INPUT MATERIAL: Begin

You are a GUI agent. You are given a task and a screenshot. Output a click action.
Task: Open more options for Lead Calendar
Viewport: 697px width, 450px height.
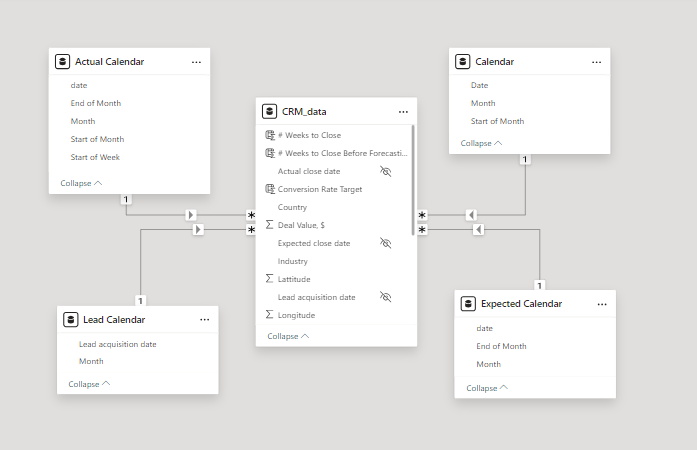point(204,320)
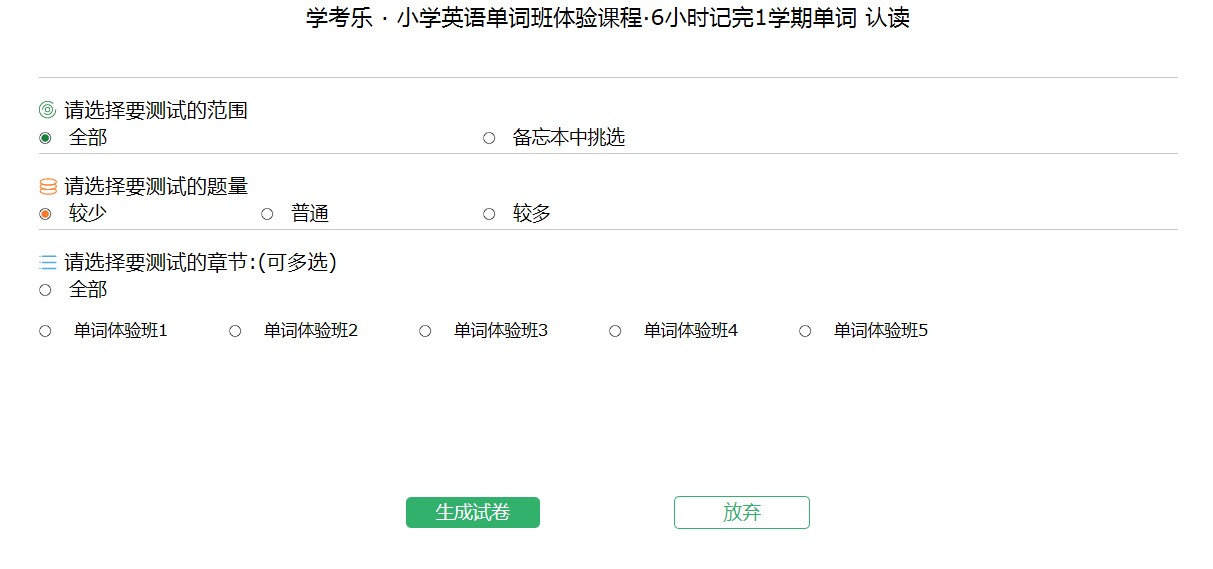Click the blue list icon beside chapter selection
The width and height of the screenshot is (1213, 569).
pos(47,262)
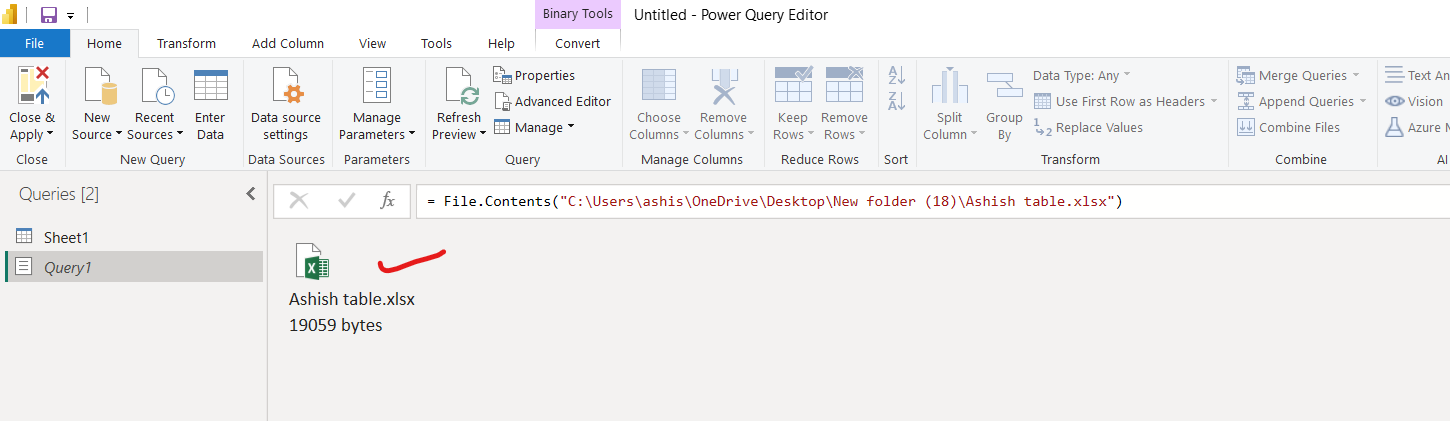The height and width of the screenshot is (421, 1450).
Task: Open the File menu
Action: pos(34,43)
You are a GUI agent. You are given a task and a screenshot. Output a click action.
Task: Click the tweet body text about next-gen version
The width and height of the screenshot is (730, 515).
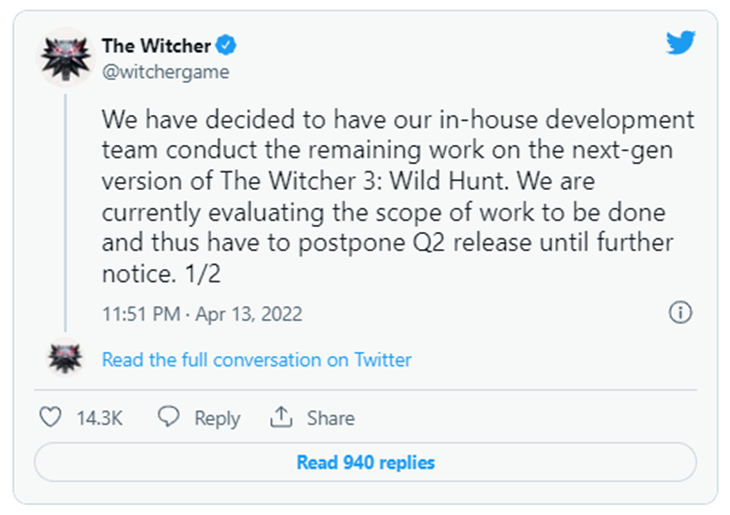click(398, 196)
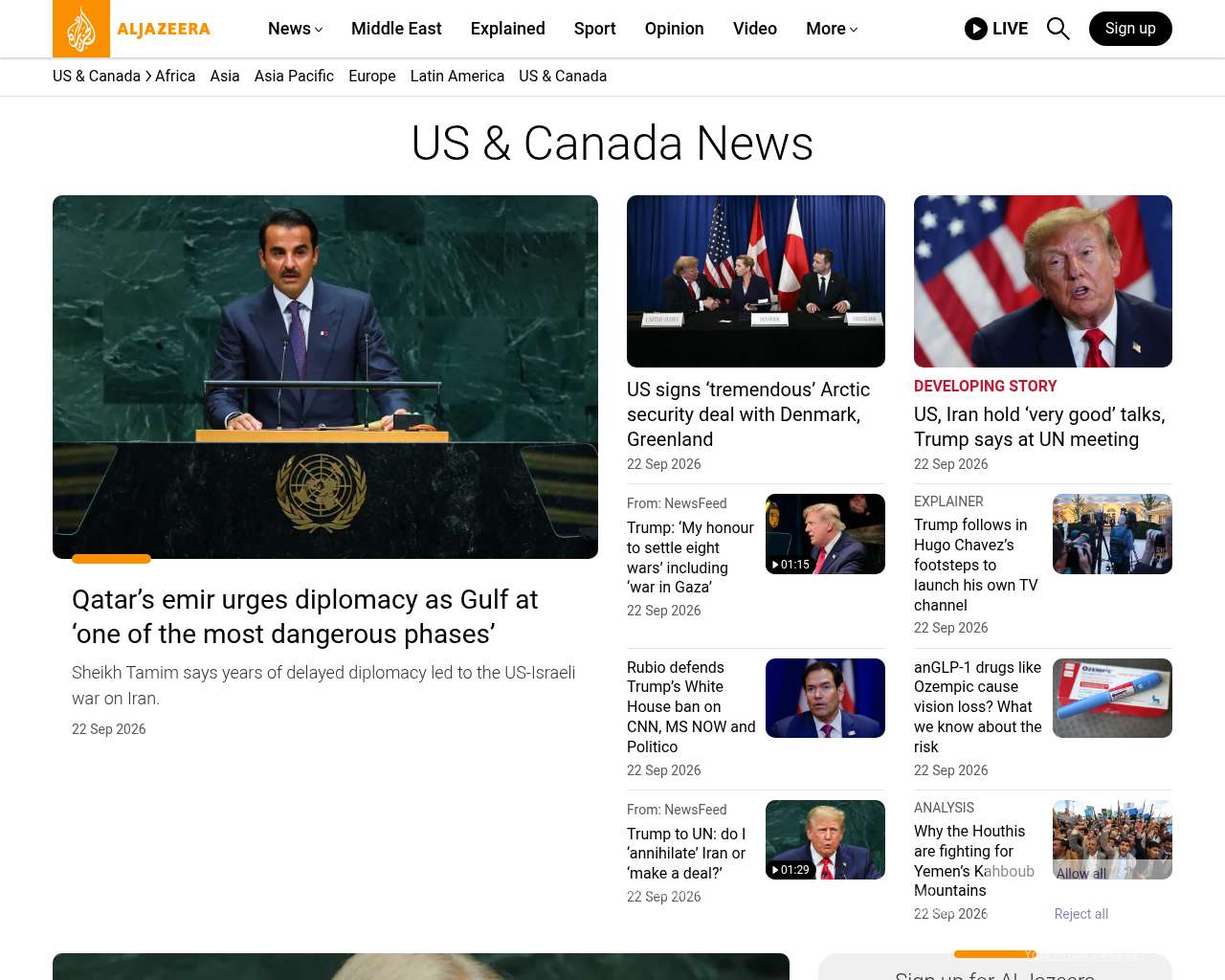The image size is (1225, 980).
Task: Click Reject all cookies
Action: coord(1081,914)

INPUT MATERIAL: End

An exact copy of every entry above is needed, with the pictures left out.

You are a GUI agent. You are given a task and a screenshot. Output a click action.
Task: Open more options for Lead Calendar
Viewport: 697px width, 450px height.
point(204,320)
Click the blue list icon beside chapter selection
The width and height of the screenshot is (1213, 569).
pos(47,262)
The height and width of the screenshot is (421, 1450).
Task: Open the File menu
Action: pos(34,43)
You are a GUI agent. You are given a task and a screenshot. Output a click action.
Task: Click the tweet body text about next-gen version
The width and height of the screenshot is (730, 515).
click(398, 196)
The image size is (1225, 980).
Task: Click Reject all cookies
Action: coord(1081,914)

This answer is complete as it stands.